3.1.1. L’élément révélateur

Pourquoi peut-on parler brusquement d’un fait, comme d’un fait nouveau ? Si un élément de notre environnement attire brusquement notre attention, c’est qu’il nous paraît rompre l’harmonie d’un équilibre existant, ainsi que l’anticipation que nous lui avions mentalement tracée. Le fait statistique semble entrer dans ce cas, en particulier pour la sphère scolaire. Il révèle un état de crise qui, selon Bernard Charlot (CHARLOT, 1988), caractérise tout système qui déclenche des tensions de toutes parts. Pour l’école, le fait statistique est interpellé :

  • de l’extérieur : par l’urgence attendue d’une formation à la statistique pour répondre aux besoins de consommation, de prise de décision mais aussi de résolution de problèmes professionnels. L’actualité nous montre combien les moyens modernes d’action de l’homme peuvent être puissants et combien les savoirs sont en mutation accélérée. Comme le dit Jacquard (JACQUARD, 1995, pp. 7-8), en introduction d’un recueil de textes d’auteurs :
‘« Notre siècle vient de réaliser un bouleversement de ces concepts. La plupart des mots utilisés pour décrire et expliquer les processus qui se déroulent autour de nous ont changé de sens. Nous savons maintenant que le réel est inaccessible (Dirac), que l’avenir est définitivement imprévisible (de Broglie), que l’ignorance et l’incertitude sont les moteurs de la découverte (Fourastié, Morin), que l’opposition entre temps et éternité devient une articulation féconde (Prigogine et Stengers), que le doute est une étape nécessaire (Debré).»’
  • au travers de nos habitudes scolaires : par l’apport supplémentaire de savoirs et de volume horaire (de présence en classe et de préparation) à investir. Toute nouvelle entrée (ex : les TICE), est d’abord reçue comme entité supplémentaire avant d’être perçue comme lien potentiel transversal. Cet apport bouscule également notre habitude à cloisonner les savoirs scolaires en disciplines (MORIN, 2000).
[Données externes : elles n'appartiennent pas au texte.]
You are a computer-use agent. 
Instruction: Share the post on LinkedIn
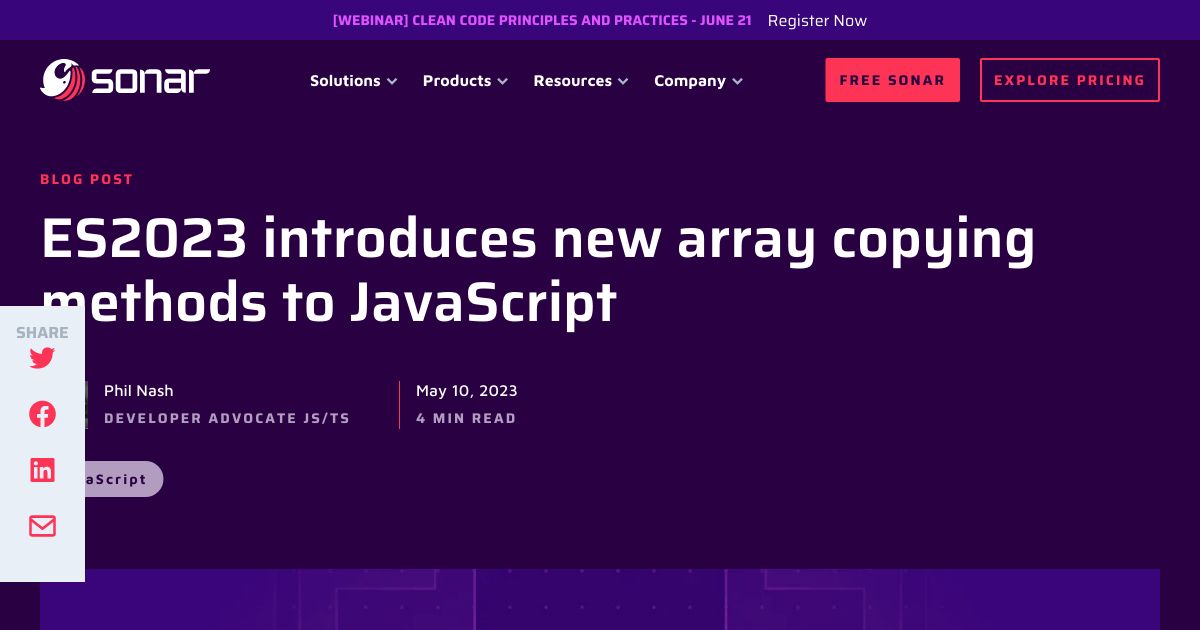(42, 470)
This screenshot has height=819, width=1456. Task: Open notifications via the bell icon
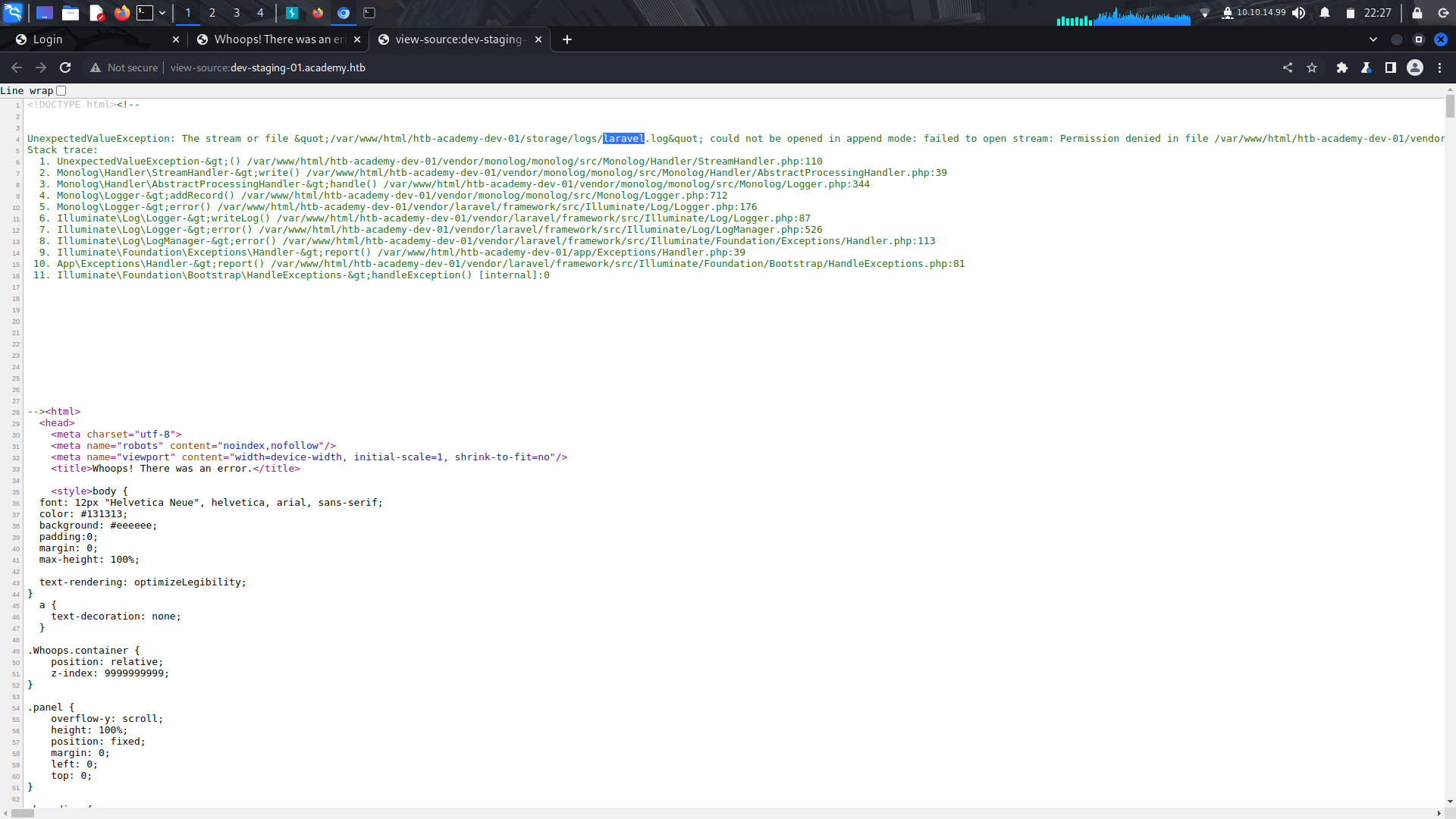point(1324,13)
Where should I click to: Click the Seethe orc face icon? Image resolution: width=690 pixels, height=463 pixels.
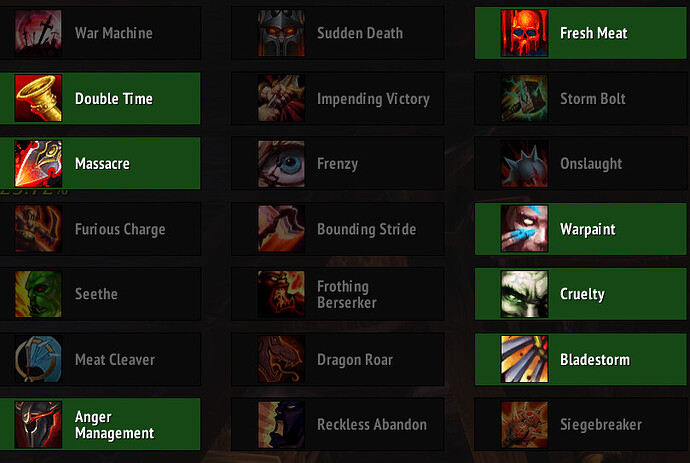[38, 294]
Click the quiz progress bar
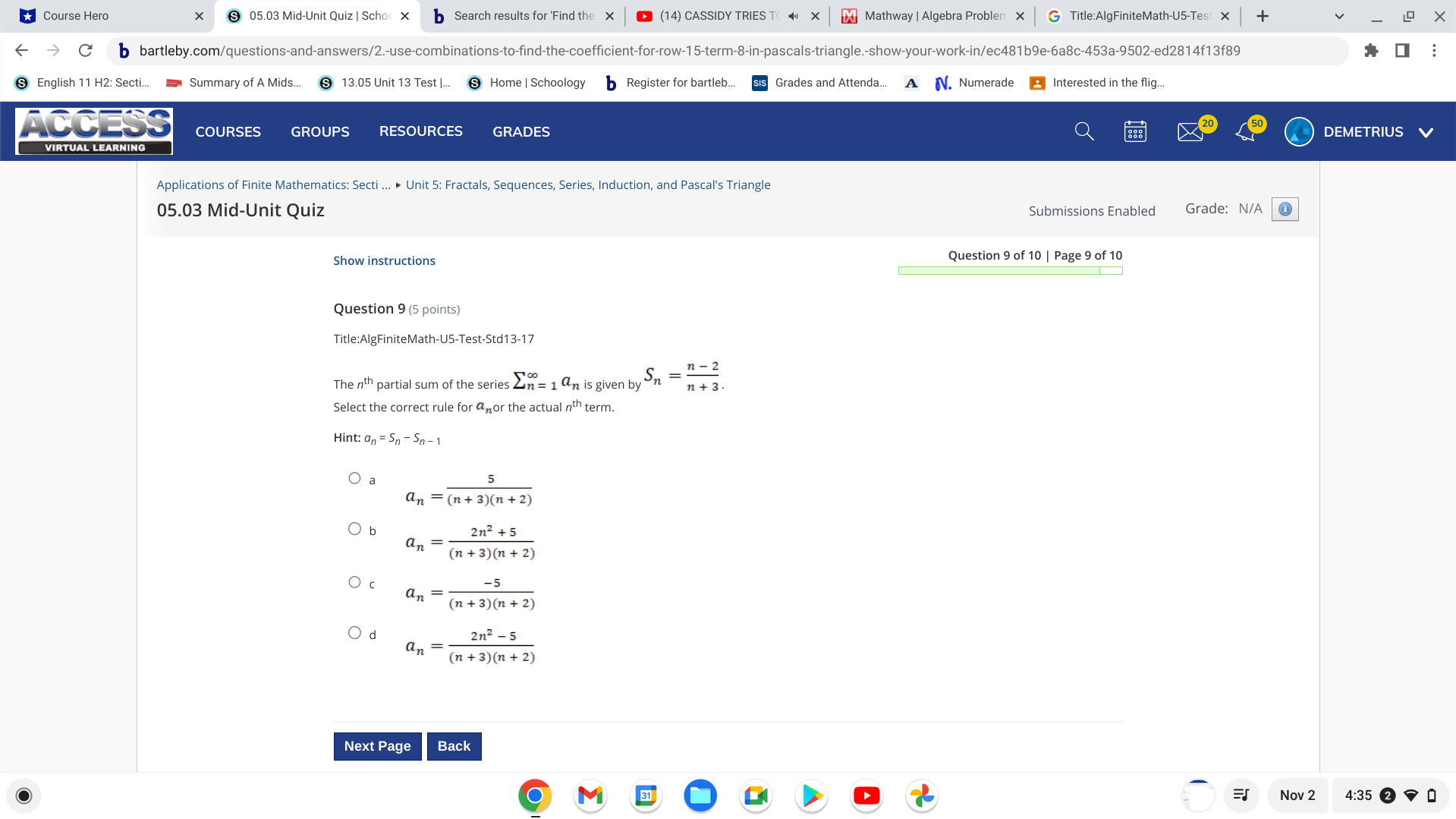 pyautogui.click(x=1009, y=269)
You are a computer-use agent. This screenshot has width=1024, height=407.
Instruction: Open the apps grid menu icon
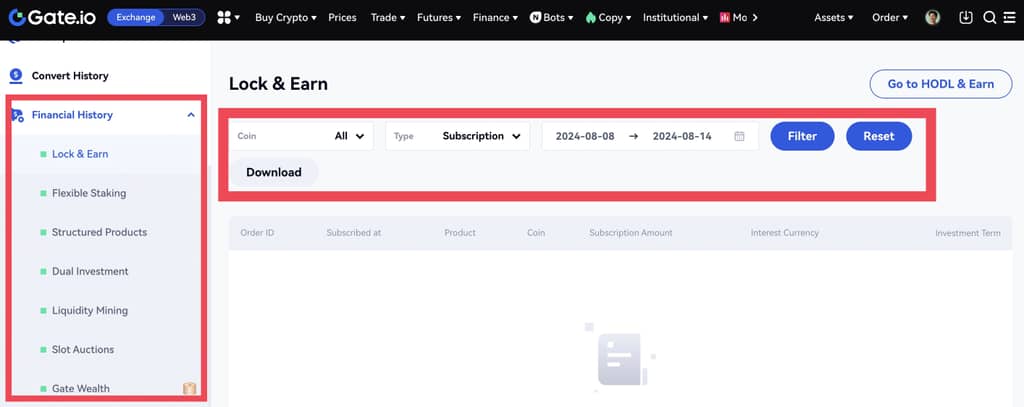point(224,17)
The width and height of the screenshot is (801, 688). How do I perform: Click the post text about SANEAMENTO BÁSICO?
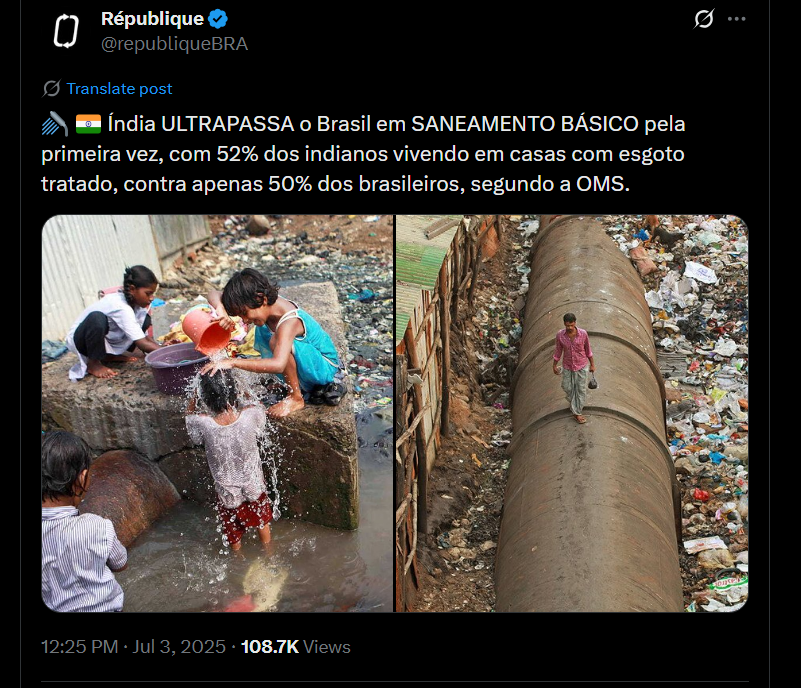tap(363, 154)
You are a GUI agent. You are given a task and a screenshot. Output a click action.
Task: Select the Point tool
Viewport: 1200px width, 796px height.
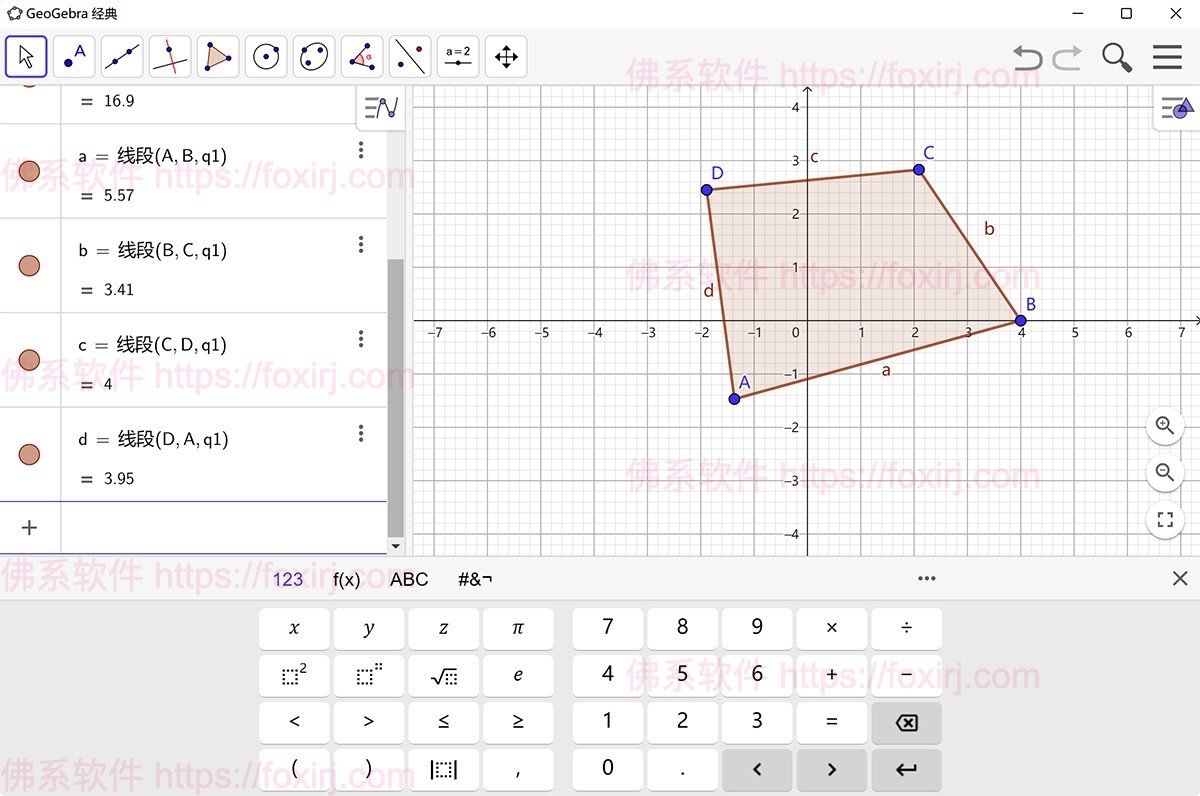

Pourquoi circonscrire l’apprentissage de la statistique à l’intérieur du curriculum de mathématiques comme actuellement plutôt que parmi toutes les autres disciplines (histoire, biologie, géographie, sciences, E.P.S., etc.) ?
  • de l’intérieur : par les enseignants qui considèrent comme insuffisant leur niveau de maîtrise de la statistique pour leur permettre d’organiser les apprentissages des élèves à son propos et pour qui la statistique représente aujourd’hui le premier élément d’ingérence dans l’efficacité de leur maîtrise professionnelle.

Mais si l’on réfère cet état de crise à l’écriture chinoise de cette expression, sa transcription en deux idéogrammes signifie pour l’un le danger et pour l’autre l’opportunité. Une crise oblige un effort de lecture rationnelle des faits qui ont cours pour franchir la barrière de leur appréciation immédiate, porteuse de danger. Elle doit être saisie dans l’enceinte scolaire comme l’opportunité d’une nouvelle ouverture au monde, d’un renouvellement des questionnements pédagogique et didactique. La crise est nécessaire et invite à être dépassée. La naissance d’un nouveau fait de société doit s’accompagner d’un fait scolaire donnant les clés de son décryptage. C’est cette tension soucieuse et régulière qui doit toujours accompagner nos recherches et en fonder leur raison d’être. Pour notre cas, comme nous le verrons dans la partie 2 de ce mémoire, cet état de crise nous fut révélé déjà en 1995, au contact des étudiants de Sciences de l’Éducation appelés à passer l’épreuve écrite de statistique pour la validation d’un des modules de la licence. Ce même constat réapparut pour nous en 1996 quand la sensibilisation d’élèves du cycle III de l’école primaire, à l’approche du hasard en statistique, fit réagir leurs parents, impuissants devant ce type de situations problème. Il est également relaté par les membres de l’équipe qui, autour de Jean-Claude Régnier (REGNIER, 2006), organise désormais cet enseignement mais à distance ; le retour montre que le passé mathématique des acteurs interfère souvent négativement avec cet apprentissage et que les enjeux de cet enseignement ne sont souvent pas perçus par les étudiants. Comme nous le verrons toujours dans la partie 2, cet état de crise est également partagé par les enseignants de l’école élémentaire.